Teknologi pengintaian (surveillance) Israel juga cukup popule. Salah satunya spyware Pegasus yang didesain untuk menyadap telepon genggam. Sesuai iklannya, teknologi yang diproduksi oleh NSO Group di Herzliya ini dipasarkan ke agen-agen pemerintah untuk menyelidiki dan melacak terroris, penyelundup obat terlarang, pedofil, atau pelaku kriminal lainnya. Namun, sebagaimana dilaporkan The Guardian, teknologi NSO Group rupanya telah digunakan oleh rezim-rezim otoriter untuk memata-matai jurnalis dan aktivis HAM.
Uni Eropa tidak ketinggalan untuk menggunakan teknologi Israel. Tahun lalu, sebagaimana dilaporkan oleh Euro-Mediterranean Human Rights Monitor, badan pengawas perbatasan Eropa, Frontex dan EMSA, menginvestasikan 59 juta euro kepada dua perusahaan militer Israel, Elbit Systems dan Israel Aerospace Industries).
Salah satu pesanan Frontex adalah drone nirawak Hermes 900 produksi Elbit. Drone tersebut pernah diujicobakan di Jalur Gaza dalam Operation Protective Edge pada 2014 yang menewaskan 2.000 orang Palestina dan 72 orang Israel. Rencananya, Hermes akan digunakan oleh Uni Eropa untuk mengawasi dan menyuplai informasi intelijen terkait pergerakan pencari suaka yang menyeberangi Laut Tengah untuk menepi di Eropa. Kepala Badan Pengawas Euro-Med Monitor, Prof. Richard Falk, mengkritik betapa memalukannya tindakan Uni Eropa membeli drone Israel yang digunakan untuk menindas rakyat Palestina.
Ia juga menyatakan bahwa Uni Eropa tidak manusiawi karena menggunakan drone untuk mengacam hak-hak migran yang mencari suaka di Eropa. Penggunaan teknologi drone buatan Israel juga menimbulkan kontroversi ketika dimanfaatkan oleh Inggris untuk mendukung kerja tim SAR, seperti dikabarkan oleh iNews.
Selain itu, mirip seperti kejadian di Uni Eropa, Inggris sudah setengah tahun lebih mengoperasikan drone buatan Portugal untuk memonitor aktivitas geng penyelundup dan migran ilegal yang menyebarangi Selat Inggris. Ketika Protes Massa Dianggap sebagai Ancaman Selain bertindak keras terhadap kelompok minoritas, banyak negara diwartakan menggunakan taktik agresif untuk menghadapi mobilisasi sosial dan demonstrasi massa. Dalam laporan RAIA, terdapat pembahasan tentang bahan kimia pembubar aksi massa bernama dagang Skunk yang diproduksi perusahaan Israel, Odortec. (Ket: Skunk di Indnesia dikenal sebagai nama hewan Sigung, yang akan mengeluarkan gas sangat berbau yang beracun bagi musuh-musuhnya)

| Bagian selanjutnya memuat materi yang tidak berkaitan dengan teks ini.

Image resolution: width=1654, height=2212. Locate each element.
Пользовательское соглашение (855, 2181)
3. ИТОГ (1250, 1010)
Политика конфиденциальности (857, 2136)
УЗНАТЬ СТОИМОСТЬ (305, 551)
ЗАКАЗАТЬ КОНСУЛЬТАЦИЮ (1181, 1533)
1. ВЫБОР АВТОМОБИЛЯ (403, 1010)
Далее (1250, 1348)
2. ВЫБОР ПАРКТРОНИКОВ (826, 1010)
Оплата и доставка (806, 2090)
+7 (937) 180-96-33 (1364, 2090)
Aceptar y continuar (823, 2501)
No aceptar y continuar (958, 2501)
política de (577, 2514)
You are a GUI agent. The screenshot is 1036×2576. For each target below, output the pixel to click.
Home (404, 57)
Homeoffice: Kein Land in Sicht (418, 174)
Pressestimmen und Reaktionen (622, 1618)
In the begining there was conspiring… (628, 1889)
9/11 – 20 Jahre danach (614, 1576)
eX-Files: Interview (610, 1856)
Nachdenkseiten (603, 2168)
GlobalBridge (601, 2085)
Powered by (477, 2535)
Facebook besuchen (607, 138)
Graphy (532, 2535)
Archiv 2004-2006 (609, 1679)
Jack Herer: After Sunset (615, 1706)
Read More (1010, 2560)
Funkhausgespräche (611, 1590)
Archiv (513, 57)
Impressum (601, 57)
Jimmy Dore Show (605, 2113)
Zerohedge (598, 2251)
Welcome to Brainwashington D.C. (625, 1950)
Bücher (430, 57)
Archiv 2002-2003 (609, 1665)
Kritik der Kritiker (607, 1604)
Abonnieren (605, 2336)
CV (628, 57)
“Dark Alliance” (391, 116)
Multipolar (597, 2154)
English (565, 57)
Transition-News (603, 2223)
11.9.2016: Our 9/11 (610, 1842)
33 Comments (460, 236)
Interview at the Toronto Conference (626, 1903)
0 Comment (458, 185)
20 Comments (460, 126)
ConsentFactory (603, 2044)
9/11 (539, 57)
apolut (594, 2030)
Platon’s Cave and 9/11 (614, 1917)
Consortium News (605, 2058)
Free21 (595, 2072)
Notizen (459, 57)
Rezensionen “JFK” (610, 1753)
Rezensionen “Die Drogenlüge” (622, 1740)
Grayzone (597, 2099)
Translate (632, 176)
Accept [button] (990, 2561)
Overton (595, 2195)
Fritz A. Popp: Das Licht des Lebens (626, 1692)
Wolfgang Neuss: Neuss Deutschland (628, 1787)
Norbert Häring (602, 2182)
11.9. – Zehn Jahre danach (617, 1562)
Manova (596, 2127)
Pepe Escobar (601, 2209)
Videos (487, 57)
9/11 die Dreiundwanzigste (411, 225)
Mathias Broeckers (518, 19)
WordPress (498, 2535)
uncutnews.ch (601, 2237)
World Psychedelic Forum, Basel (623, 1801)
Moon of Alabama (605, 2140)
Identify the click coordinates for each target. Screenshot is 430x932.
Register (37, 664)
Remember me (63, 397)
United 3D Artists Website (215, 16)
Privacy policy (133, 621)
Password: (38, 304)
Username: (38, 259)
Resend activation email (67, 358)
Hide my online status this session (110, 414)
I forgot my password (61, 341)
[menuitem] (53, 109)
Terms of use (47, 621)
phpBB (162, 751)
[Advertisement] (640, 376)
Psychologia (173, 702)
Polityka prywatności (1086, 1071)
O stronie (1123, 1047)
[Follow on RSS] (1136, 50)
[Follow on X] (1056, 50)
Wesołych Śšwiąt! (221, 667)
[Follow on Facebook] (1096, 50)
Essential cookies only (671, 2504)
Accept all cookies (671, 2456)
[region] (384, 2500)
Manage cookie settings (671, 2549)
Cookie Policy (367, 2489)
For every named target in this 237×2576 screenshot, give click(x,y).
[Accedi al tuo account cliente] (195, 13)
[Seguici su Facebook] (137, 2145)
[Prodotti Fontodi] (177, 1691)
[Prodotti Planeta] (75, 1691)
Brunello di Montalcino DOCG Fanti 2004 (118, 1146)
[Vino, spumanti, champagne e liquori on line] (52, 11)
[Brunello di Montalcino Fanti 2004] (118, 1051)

Terbukti ampuh melemahkan demonstran Palestina di Tepi Barat, Skunk menimbulkan rasa mual bagi yang terpapar. Zionis-Israel rupanya memasarkan produk ini untuk angkatan kepolisian di seluruh dunia, termasuk AS. Menurut RAIA, perusahaan AS Mistral Security sudah mulai menjual Skunk pada departemen kepolisian dalam negeri termasuk Kepolisian Metropolitan St.
Louis, seiring munculnya gelombang protes di Ferguson tahun 2014 pasca-kematian Michael Brown. Dikutip dari situs Mistral Security, Skunk disebut-sebut bisa digunakan untuk meredam aksi demonstrasi dan protes pendudukan (sit-in). Terlampir di laman iklan foto aparat polisi yang tengah berjaga pada aksi demo. Produk kimia Skunk termasuk non-lethal atau less-lethal weapons, alias senjata yang tidak terlalu mematikan. Dilansir dari National Geographic, senjata non-mematikan diadopsi dari teknik militer sebagai ganti dari senjata api yang bertujuan untuk “membuat perang menjadi lebih manusiawi” karena tidak akan melukai atau membunuh orang.